> [Exercise details]
Would you restate the entries below word for word, leaving out the images?

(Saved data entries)
*** Block opens ***
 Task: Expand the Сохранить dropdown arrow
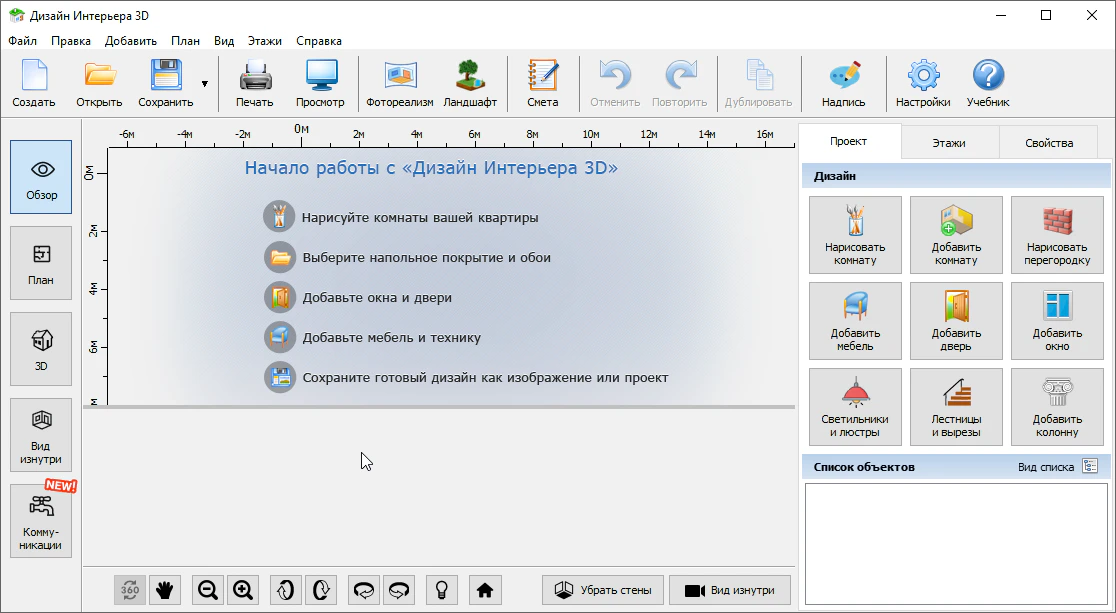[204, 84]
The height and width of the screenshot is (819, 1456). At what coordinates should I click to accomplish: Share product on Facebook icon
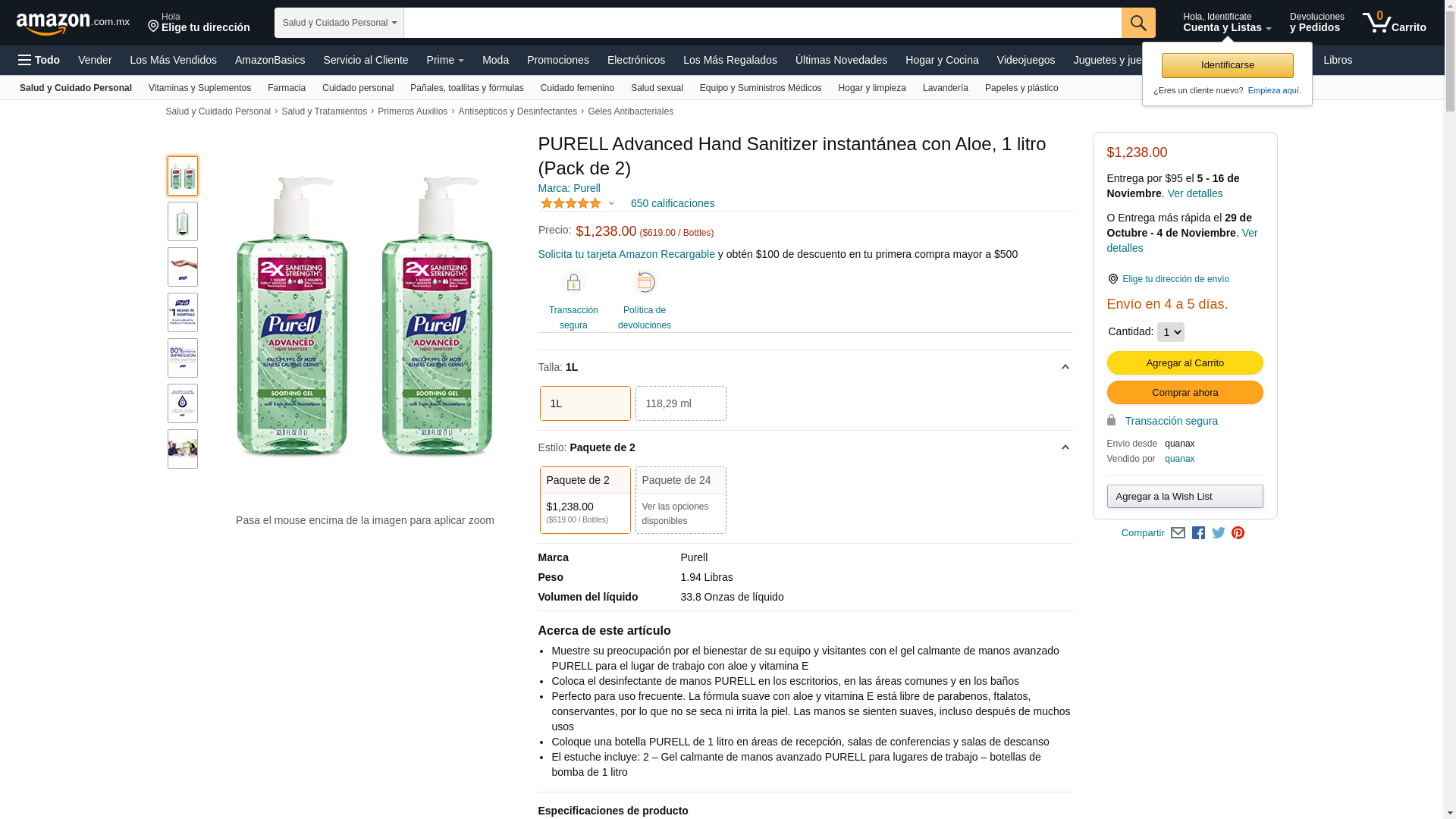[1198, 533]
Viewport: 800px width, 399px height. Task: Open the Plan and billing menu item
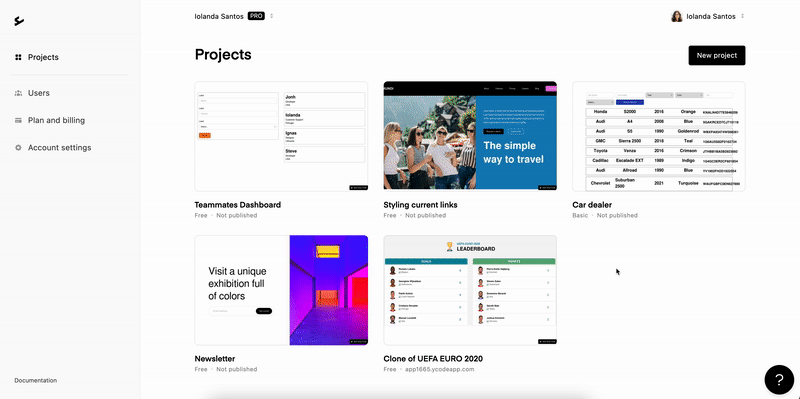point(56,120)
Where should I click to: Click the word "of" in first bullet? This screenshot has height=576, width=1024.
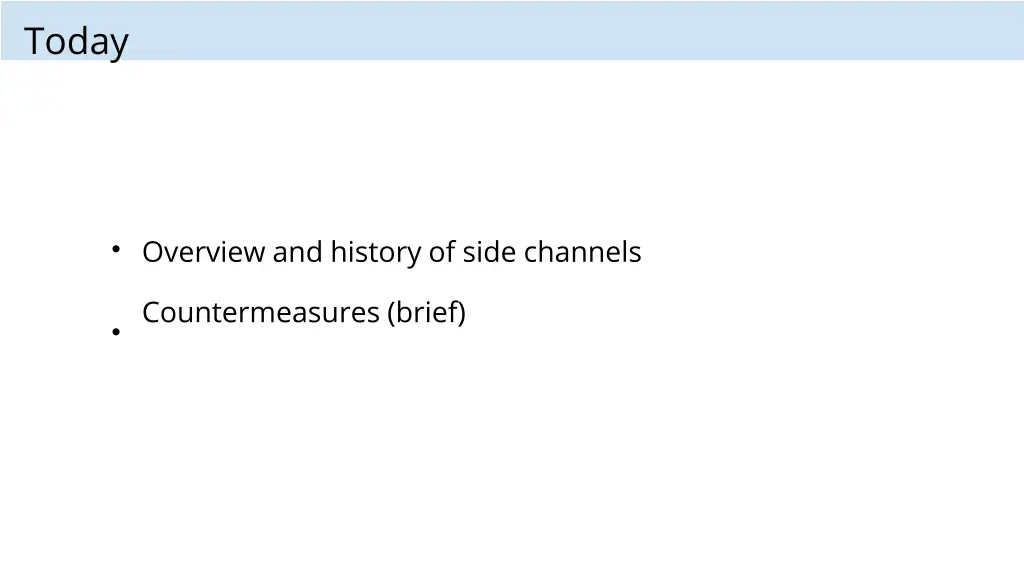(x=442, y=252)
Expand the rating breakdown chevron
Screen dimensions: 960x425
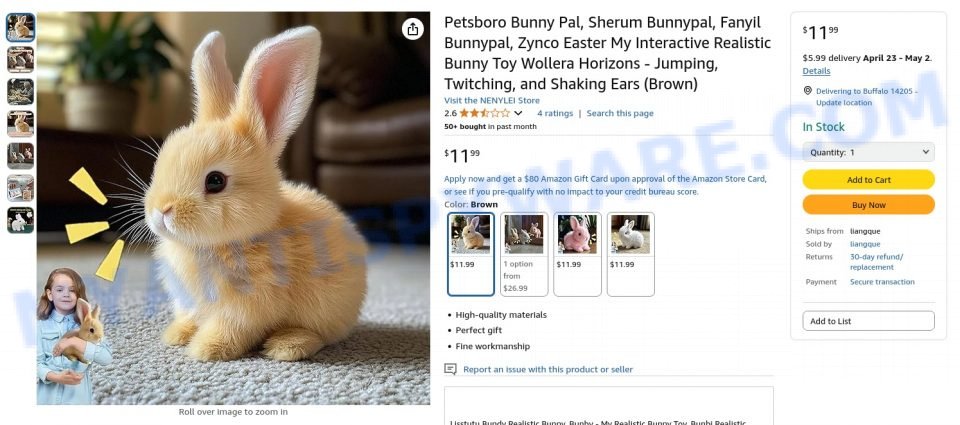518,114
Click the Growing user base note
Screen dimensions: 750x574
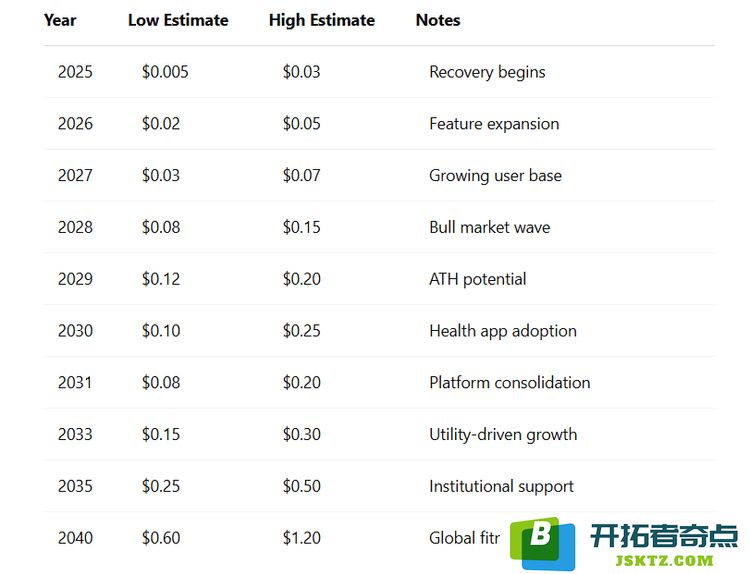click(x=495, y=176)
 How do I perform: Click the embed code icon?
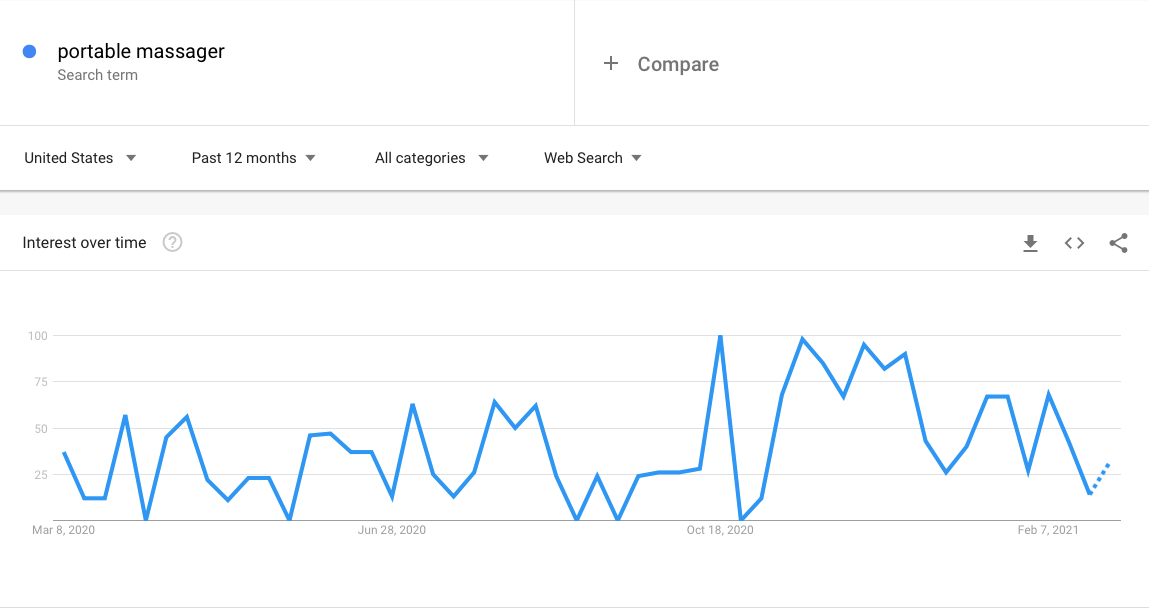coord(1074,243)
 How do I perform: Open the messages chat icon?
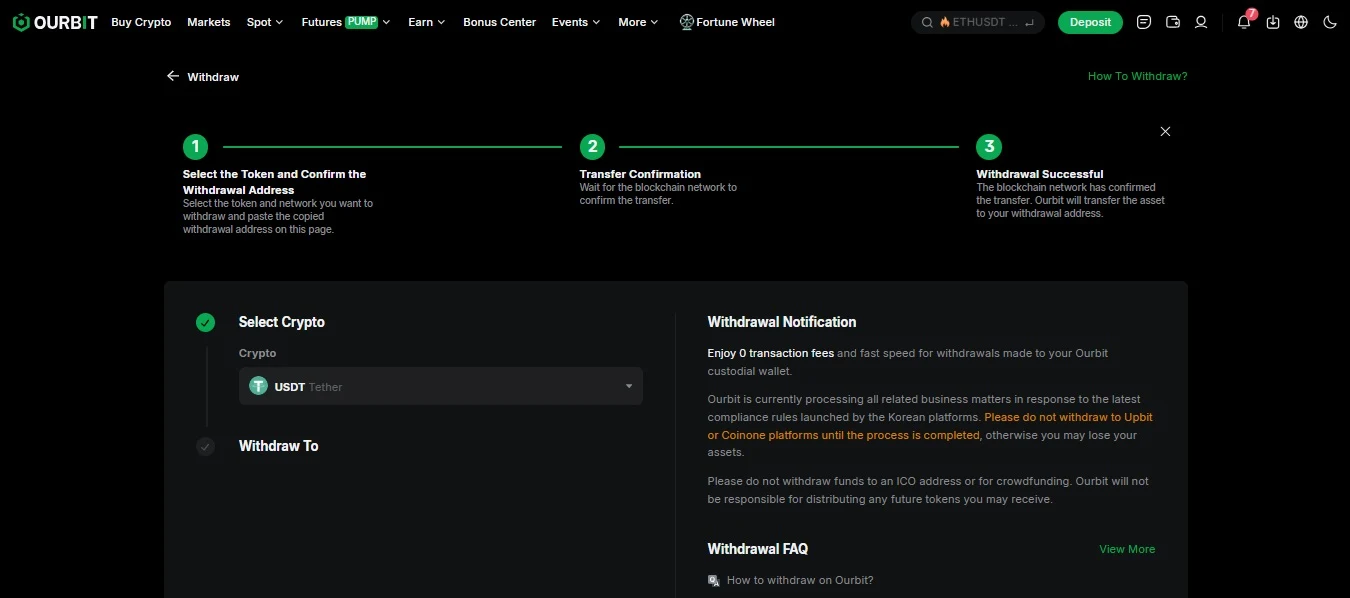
*** Block closes ***
> [Result below]
 Task: Expand the Сохранить dropdown arrow
[204, 84]
The height and width of the screenshot is (819, 1456). At what coordinates should I click to accomplish: Share product on Facebook icon
[1198, 533]
Viewport: 800px width, 399px height. Task: Open the Plan and billing menu item
point(56,120)
Where should I click to: Click the word "of" in first bullet? This screenshot has height=576, width=1024.
(x=442, y=252)
Expand the rating breakdown chevron
Screen dimensions: 960x425
518,114
Click the Growing user base note
Screen dimensions: 750x574
click(x=495, y=176)
 How do I perform: Click the embed code icon?
coord(1074,243)
 How do I perform: Open the messages chat icon?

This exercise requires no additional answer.